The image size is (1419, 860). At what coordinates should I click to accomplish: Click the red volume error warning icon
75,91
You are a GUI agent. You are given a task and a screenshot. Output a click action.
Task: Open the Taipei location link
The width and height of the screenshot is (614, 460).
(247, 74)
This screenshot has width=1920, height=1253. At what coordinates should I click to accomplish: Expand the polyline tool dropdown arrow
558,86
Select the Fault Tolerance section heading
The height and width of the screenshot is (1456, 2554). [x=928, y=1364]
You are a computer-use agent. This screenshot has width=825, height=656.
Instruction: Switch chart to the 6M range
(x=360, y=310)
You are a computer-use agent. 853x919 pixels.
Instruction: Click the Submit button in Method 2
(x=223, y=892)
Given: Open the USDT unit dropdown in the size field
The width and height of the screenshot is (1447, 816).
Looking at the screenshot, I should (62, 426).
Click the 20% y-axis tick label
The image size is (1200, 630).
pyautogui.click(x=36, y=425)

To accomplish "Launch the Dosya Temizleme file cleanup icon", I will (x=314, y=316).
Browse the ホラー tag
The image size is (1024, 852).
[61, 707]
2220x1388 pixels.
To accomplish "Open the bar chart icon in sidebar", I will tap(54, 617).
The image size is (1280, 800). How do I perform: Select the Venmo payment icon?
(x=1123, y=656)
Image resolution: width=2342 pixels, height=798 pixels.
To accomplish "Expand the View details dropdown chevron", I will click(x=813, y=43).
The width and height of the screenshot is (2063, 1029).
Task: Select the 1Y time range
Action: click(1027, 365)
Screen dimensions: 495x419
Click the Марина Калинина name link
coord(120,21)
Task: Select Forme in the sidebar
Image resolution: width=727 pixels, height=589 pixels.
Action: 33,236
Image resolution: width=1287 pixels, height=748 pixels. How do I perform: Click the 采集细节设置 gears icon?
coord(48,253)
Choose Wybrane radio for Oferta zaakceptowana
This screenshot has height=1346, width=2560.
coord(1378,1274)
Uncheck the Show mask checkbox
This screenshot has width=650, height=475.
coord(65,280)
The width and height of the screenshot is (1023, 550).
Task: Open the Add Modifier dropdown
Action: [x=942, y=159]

____

→ **Work to complete**
Reproduce verbatim the entries from the line containing "Browse the ホラー tag" through the line containing "Action: click(1027, 365)", including both of those lines.

→ **Full response**
Browse the ホラー tag
The image size is (1024, 852).
[61, 707]
2220x1388 pixels.
To accomplish "Open the bar chart icon in sidebar", I will tap(54, 617).
The image size is (1280, 800). How do I perform: Select the Venmo payment icon?
(x=1123, y=656)
Image resolution: width=2342 pixels, height=798 pixels.
To accomplish "Expand the View details dropdown chevron", I will click(x=813, y=43).
The width and height of the screenshot is (2063, 1029).
Task: Select the 1Y time range
Action: click(1027, 365)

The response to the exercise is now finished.